━━━ DOCUMENT SECTION

High-level synthesis on fire: research receives recognition from academia, industry

12/6/2013 Katie Carr, CSL

CSL and Electrical and Computer Engineering Professor Deming Chen is an active leader involved in groundbreaking research in the area of high-level synthesis (HLS). His work recently garnered him and his students three HLS grants and one best paper award in this exciting field.

Written by Katie Carr, CSL

CSL and Electrical and Computer Engineering Professor Deming Chen is an active leader involved in groundbreaking research in the area of high-level synthesis (HLS). His work recently garnered him and his students three HLS grants and one best paper award in this exciting field.

High-level synthesis is a new trend in the design automation field for generating register transfer level (RTL) code, such as Verilog or VHDL code, automatically from design entries written in high-level languages, such as C or C++. In general, it has been shown that the code density and simulation time can be improved by 10X and 100X, respectively, when moved to high-level synthesis from RTL synthesis. Such an improvement in efficiency is much needed for design in the deep submicron era.

Deming Chen
Deming Chen
Deming Chen
Chen received a Best Paper Award at the International Conference on Hardware/Software Codesign and System Synthesis (CODES+ISSS 2013) for his research on polyhedral code generation for high-level synthesis in October in Montreal, Canada.

During previous research, Chen and his team used the polyhedral model to describe the mathematical principles that drive different types of code transformations. These models are typically used for CPU compilers, but Chen and his team realized they could also be adopted for work on high-level synthesis as well.

“The key issue is to identify the difference between code generation for CPU and for circuits, such as custom hardware or FPGA,” Chen said. “After these differences became clear to us, we could then systematically re-examine the design choices for polyhedral code generation on HLS by looking at different techniques, such as polyhedral separation evaluation, loop bound tuning and bounding box in loop tiling.”

Chen collaborated with his student Wei Zuo and other researchers, including Dr. Peng Li of Peking University and professors Louis-Noel Pouchet and Jason Cong of University of California at Los Angeles, on the project. Zuo was a visiting Ph.D. student from Beijing Institute of Technology who stayed for two years in Chen’s lab working on HLS with polyhedral models. She plans to return as an electrical and computer engineering graduate student in January 2014.

Former visiting graduate student Wei Zuo
Former visiting graduate student Wei Zuo
Former visiting graduate student Wei Zuo
Zuo developed a novel algorithm to generate loop tiling and make the loop bound computation tighter and simpler than before without performance loss, which is important for hardware generation.

“We found out that in order to improve the opportunity for parallelization, the polyhedral model could be very useful to guide loop transformations, such as loop tiling,” Zuo said.

━━━━━━

■ **PARTS OF THE EXERCISE**
**a.** Revise the high-level synthesis article's passage starting with "During previous research, Chen" and going on through "synthesis as well.", substituting "formal rules" for "mathematical principles".
**b.** Answer these questions using the high-level synthesis article:
(i) At which conference did Chen receive a Best Paper Award?
(ii) From which institution was Wei Zuo a visiting Ph.D. student?
(iii) By what factor can simulation time improve when moving from RTL synthesis to high-level synthesis?

━━━ DATASET EXTRACT

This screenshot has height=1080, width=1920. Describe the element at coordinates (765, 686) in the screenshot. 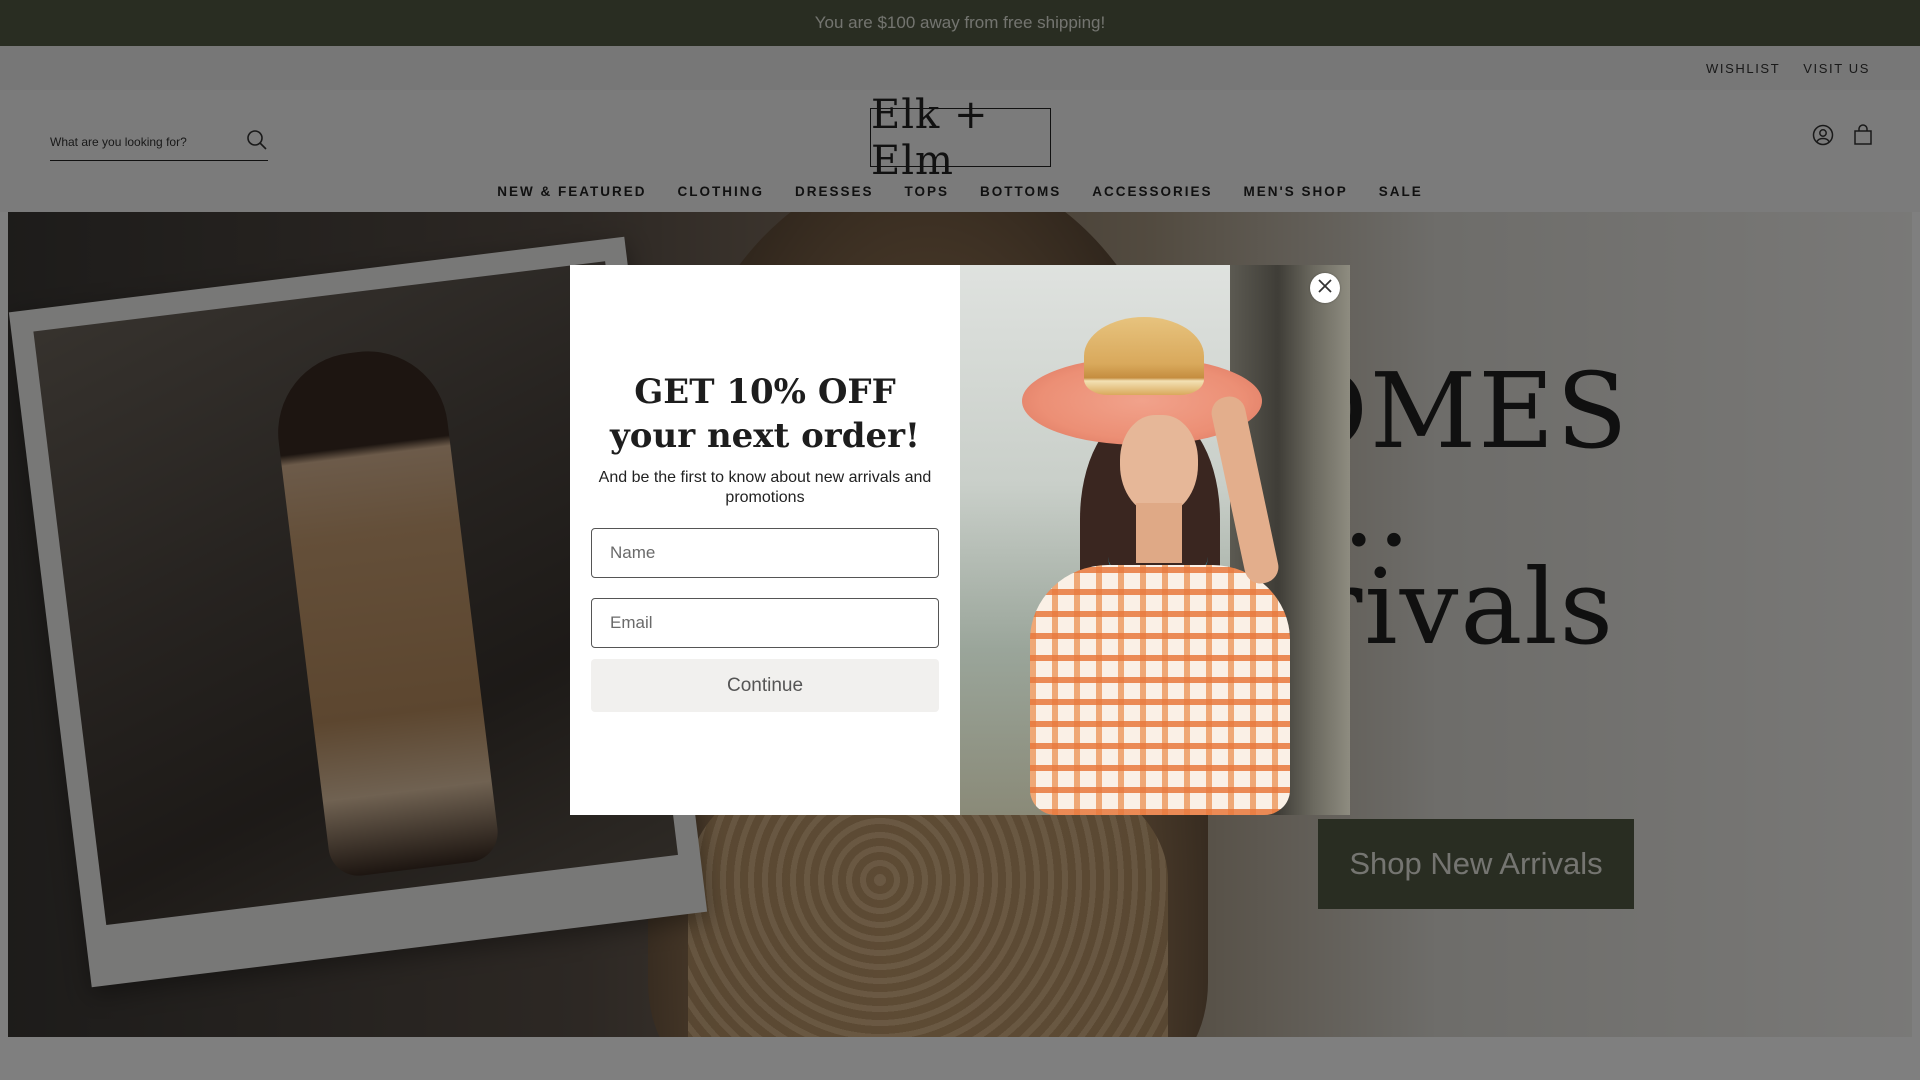

I see `continue-button: Continue` at that location.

━━━━━━

■ **YOUR WRITTEN ANSWERS**
**a.**
During previous research, Chen and his team used the polyhedral model to describe the formal rules that drive different types of code transformations. These models are typically used for CPU compilers, but Chen and his team realized they could also be adopted for work on high-level synthesis as well.

**b.**
(i) The International Conference on Hardware/Software Codesign and System Synthesis (CODES+ISSS 2013)
(ii) Beijing Institute of Technology
(iii) 100X